Only one type of film - Indium Tin Oxide (ITO) - is used for almost all transparent conductive films with a market size of over $2 billion this year. It is entrenched in the display industry and will be hard to displace. However, there is an interest to move away from this and there are now many alternative solutions emerging. These include finely printed conductive meshes, layers of silver or copper that are highly transparent, organic transparent conductors and variations such as carbon nanotubes and graphene. These solutions are discussed in the recently updated IDTechEx report Transparent Conductive Films 2012-2022 .
The commonly used options (excluding uses of transparent conductors that are not in displays, photovoltaics or touchscreens) with their market share today is shown in this table:
Transparent conductors based on nanosilver and PEDOT:PSS are getting a lot of interest, in addition to carbon nanotubes and graphene. There are also hybrid approaches - using nanosilver to print fine lines, filled with a transparent conductor such as PEDOT:PSS.
Most of the focus is on use as a transparent conductor for display, solar and touchscreen applications - representing the biggest need and opportunity.
This figure shows our forecast and outlines the market segments covered in our analysis.
Transparent conductive film market 2012-2022 US$ millions:
Flexible Electronics In comparison to other types of transparent conductors ITO has a very competitive conductivity-transparency-ratio. However, an issue not only for ITO, but also many other types of TCF, is that they are not particularly flexible. Sputtered ITO and other TCO layers on plastic films are known to be brittle, and they crack upon a few percent strain.
As more and more flexible devices are required, the market for transparent conductive films increases. The trade-off between conductivity, transmittance, and flexibility is best met with materials other than the traditional conductive oxides, which are expected to get more expensive as in the case of ITO, and many companies and research institutes work on alternate technologies.
Flexible E-Reader and Touchscreens The recent developments in the e-Reader market are a good example of the interest to move to flexible displays: While the first devices where rigid and based on glass, new versions are intended to eventually be somewhat flexible, though a rollable device is still a dream.
In addition, some are targeting to replace ITO in applications where high conductivity is not needed - e-readers are an excellent example of that.
Eastman Kodak sees the opportunity for their PEDOT formulation in applications where customers seek cheaper alternatives than ITO and where a more resistive film is acceptable.
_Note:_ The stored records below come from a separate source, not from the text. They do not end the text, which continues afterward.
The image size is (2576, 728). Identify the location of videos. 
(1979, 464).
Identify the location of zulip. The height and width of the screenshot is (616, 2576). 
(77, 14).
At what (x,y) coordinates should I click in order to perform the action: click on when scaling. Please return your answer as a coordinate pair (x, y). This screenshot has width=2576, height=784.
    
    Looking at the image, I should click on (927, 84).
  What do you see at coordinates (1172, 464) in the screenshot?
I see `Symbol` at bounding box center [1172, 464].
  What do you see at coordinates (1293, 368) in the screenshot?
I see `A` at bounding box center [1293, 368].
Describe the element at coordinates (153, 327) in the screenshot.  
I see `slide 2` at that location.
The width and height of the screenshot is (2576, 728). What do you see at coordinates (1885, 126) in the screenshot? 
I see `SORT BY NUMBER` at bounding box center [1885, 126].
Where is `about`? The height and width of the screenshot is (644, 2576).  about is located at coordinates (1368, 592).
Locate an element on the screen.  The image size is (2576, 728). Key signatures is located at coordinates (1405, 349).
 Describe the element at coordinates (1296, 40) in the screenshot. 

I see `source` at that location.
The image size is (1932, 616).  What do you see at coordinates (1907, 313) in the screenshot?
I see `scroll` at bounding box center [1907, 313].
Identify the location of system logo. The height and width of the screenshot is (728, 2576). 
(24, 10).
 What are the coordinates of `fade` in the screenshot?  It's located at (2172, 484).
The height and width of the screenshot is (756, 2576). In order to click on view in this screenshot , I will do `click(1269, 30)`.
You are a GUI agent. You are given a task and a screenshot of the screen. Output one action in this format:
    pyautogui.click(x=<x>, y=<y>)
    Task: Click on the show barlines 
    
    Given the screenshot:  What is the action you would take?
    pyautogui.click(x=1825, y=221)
Together with Heraeus they presented a milestone at the Printed Electronics USA 2011 Show - a polymer-based 14" touch screen panel featuring completely invisible conductive patterns. Fabricated by GSI Technologies the panel features Kodak HCF-225 Film/ESTAR™ Base and transparent Clevios™ PEDOT:PSS coating with a surface resistivity of 225 ohms/sq.
Flexible Photovoltaics The same is true for photovoltaics; thin-film solar cells based on compound semiconductors or amorphous silicon are manufactured in industrial scales on glass, but flexible versions on plastic substrates are available and will open new applications and markets.